Exercise requirements:
With no omissions, write out every record given below.

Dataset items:
* * * *

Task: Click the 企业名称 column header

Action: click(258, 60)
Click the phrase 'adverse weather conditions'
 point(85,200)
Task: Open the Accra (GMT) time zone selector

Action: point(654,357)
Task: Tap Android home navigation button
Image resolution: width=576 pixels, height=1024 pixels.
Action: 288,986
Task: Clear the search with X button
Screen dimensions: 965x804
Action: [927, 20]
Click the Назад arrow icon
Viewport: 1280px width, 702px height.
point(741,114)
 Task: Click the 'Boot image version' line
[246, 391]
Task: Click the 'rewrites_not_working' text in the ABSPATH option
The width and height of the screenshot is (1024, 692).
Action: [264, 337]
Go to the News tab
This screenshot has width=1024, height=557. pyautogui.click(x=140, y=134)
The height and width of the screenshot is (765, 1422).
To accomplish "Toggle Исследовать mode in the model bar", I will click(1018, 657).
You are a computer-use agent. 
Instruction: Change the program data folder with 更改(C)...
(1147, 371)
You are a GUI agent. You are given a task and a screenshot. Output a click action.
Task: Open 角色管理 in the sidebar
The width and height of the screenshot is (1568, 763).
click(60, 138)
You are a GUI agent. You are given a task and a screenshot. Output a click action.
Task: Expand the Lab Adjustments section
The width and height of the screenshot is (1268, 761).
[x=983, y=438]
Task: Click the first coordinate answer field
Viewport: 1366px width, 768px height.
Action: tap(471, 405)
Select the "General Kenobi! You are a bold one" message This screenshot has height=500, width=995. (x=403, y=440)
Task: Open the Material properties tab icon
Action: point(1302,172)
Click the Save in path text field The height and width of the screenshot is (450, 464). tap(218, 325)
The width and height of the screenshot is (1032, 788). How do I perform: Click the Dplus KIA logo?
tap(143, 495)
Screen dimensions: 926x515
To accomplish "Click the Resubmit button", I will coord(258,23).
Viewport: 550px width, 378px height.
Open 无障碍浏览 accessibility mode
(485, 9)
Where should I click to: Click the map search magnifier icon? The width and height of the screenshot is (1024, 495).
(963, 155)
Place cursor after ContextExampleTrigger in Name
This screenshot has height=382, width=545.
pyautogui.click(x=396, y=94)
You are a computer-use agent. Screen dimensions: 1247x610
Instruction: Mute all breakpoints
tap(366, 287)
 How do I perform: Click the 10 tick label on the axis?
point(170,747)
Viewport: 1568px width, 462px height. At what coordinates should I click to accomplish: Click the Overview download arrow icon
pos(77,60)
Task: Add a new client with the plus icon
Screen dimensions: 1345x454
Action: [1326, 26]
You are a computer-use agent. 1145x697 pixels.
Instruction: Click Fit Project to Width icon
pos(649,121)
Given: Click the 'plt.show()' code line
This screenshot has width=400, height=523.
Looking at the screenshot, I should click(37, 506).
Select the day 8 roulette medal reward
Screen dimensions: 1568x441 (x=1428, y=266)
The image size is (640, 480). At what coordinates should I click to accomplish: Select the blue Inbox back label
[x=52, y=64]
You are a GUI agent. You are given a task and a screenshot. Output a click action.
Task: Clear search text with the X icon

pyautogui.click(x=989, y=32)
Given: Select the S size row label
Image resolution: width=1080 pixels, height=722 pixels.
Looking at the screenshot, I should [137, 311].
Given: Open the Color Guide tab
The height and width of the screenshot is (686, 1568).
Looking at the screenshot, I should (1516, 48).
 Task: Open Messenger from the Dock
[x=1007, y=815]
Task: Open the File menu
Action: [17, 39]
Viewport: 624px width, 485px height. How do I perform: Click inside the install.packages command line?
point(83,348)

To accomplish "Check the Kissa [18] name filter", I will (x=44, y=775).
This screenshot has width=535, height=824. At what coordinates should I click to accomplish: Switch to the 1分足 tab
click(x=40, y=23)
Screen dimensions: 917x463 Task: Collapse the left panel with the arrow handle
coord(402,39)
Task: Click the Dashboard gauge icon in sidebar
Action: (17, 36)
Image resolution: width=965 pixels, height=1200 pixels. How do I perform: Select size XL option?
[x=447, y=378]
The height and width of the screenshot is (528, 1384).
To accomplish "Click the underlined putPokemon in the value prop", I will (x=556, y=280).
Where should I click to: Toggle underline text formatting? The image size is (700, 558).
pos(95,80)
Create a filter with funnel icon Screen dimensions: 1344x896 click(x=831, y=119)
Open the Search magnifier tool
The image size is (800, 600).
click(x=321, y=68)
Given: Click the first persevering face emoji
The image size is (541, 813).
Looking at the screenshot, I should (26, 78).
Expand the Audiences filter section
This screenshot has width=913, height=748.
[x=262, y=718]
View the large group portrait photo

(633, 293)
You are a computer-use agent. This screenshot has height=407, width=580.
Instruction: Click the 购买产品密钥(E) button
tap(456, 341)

* * * *

Answer space:
Task: Click the 企业名称 column header

Action: click(258, 60)
Click the phrase 'adverse weather conditions'
 point(85,200)
Task: Open the Accra (GMT) time zone selector

Action: point(654,357)
Task: Tap Android home navigation button
Image resolution: width=576 pixels, height=1024 pixels.
Action: 288,986
Task: Clear the search with X button
Screen dimensions: 965x804
Action: [927, 20]
Click the Назад arrow icon
Viewport: 1280px width, 702px height.
point(741,114)
 Task: Click the 'Boot image version' line
[246, 391]
Task: Click the 'rewrites_not_working' text in the ABSPATH option
The width and height of the screenshot is (1024, 692).
Action: [264, 337]
Go to the News tab
This screenshot has width=1024, height=557. pyautogui.click(x=140, y=134)
The height and width of the screenshot is (765, 1422).
To accomplish "Toggle Исследовать mode in the model bar", I will click(1018, 657).
You are a computer-use agent. 
Instruction: Change the program data folder with 更改(C)...
(1147, 371)
You are a GUI agent. You are given a task and a screenshot. Output a click action.
Task: Open 角色管理 in the sidebar
The width and height of the screenshot is (1568, 763).
click(60, 138)
You are a GUI agent. You are given a task and a screenshot. Output a click action.
Task: Expand the Lab Adjustments section
The width and height of the screenshot is (1268, 761).
[x=983, y=438]
Task: Click the first coordinate answer field
Viewport: 1366px width, 768px height.
Action: tap(471, 405)
Select the "General Kenobi! You are a bold one" message This screenshot has height=500, width=995. (x=403, y=440)
Task: Open the Material properties tab icon
Action: point(1302,172)
Click the Save in path text field The height and width of the screenshot is (450, 464). tap(218, 325)
The width and height of the screenshot is (1032, 788). How do I perform: Click the Dplus KIA logo?
tap(143, 495)
Screen dimensions: 926x515
To accomplish "Click the Resubmit button", I will coord(258,23).
Viewport: 550px width, 378px height.
Open 无障碍浏览 accessibility mode
(485, 9)
Where should I click to: Click the map search magnifier icon? The width and height of the screenshot is (1024, 495).
(963, 155)
Place cursor after ContextExampleTrigger in Name
This screenshot has height=382, width=545.
pyautogui.click(x=396, y=94)
You are a computer-use agent. Screen dimensions: 1247x610
Instruction: Mute all breakpoints
tap(366, 287)
 How do I perform: Click the 10 tick label on the axis?
point(170,747)
Viewport: 1568px width, 462px height. At what coordinates should I click to accomplish: Click the Overview download arrow icon
pos(77,60)
Task: Add a new client with the plus icon
Screen dimensions: 1345x454
Action: [1326, 26]
You are a computer-use agent. 1145x697 pixels.
Instruction: Click Fit Project to Width icon
pos(649,121)
Given: Click the 'plt.show()' code line
This screenshot has width=400, height=523.
Looking at the screenshot, I should click(37, 506).
Select the day 8 roulette medal reward
Screen dimensions: 1568x441 (x=1428, y=266)
The image size is (640, 480). At what coordinates should I click to accomplish: Select the blue Inbox back label
[x=52, y=64]
You are a GUI agent. You are given a task and a screenshot. Output a click action.
Task: Clear search text with the X icon

pyautogui.click(x=989, y=32)
Given: Select the S size row label
Image resolution: width=1080 pixels, height=722 pixels.
Looking at the screenshot, I should [137, 311].
Given: Open the Color Guide tab
The height and width of the screenshot is (686, 1568).
Looking at the screenshot, I should (1516, 48).
 Task: Open Messenger from the Dock
[x=1007, y=815]
Task: Open the File menu
Action: [17, 39]
Viewport: 624px width, 485px height. How do I perform: Click inside the install.packages command line?
point(83,348)

To accomplish "Check the Kissa [18] name filter", I will (x=44, y=775).
This screenshot has width=535, height=824. At what coordinates should I click to accomplish: Switch to the 1分足 tab
click(x=40, y=23)
Screen dimensions: 917x463 Task: Collapse the left panel with the arrow handle
coord(402,39)
Task: Click the Dashboard gauge icon in sidebar
Action: (17, 36)
Image resolution: width=965 pixels, height=1200 pixels. How do I perform: Select size XL option?
[x=447, y=378]
The height and width of the screenshot is (528, 1384).
To accomplish "Click the underlined putPokemon in the value prop", I will (x=556, y=280).
Where should I click to: Toggle underline text formatting? The image size is (700, 558).
pos(95,80)
Create a filter with funnel icon Screen dimensions: 1344x896 click(x=831, y=119)
Open the Search magnifier tool
The image size is (800, 600).
click(x=321, y=68)
Given: Click the first persevering face emoji
The image size is (541, 813).
Looking at the screenshot, I should (26, 78).
Expand the Audiences filter section
This screenshot has width=913, height=748.
[x=262, y=718]
View the large group portrait photo

(633, 293)
You are a computer-use agent. This screenshot has height=407, width=580.
Instruction: Click the 购买产品密钥(E) button
tap(456, 341)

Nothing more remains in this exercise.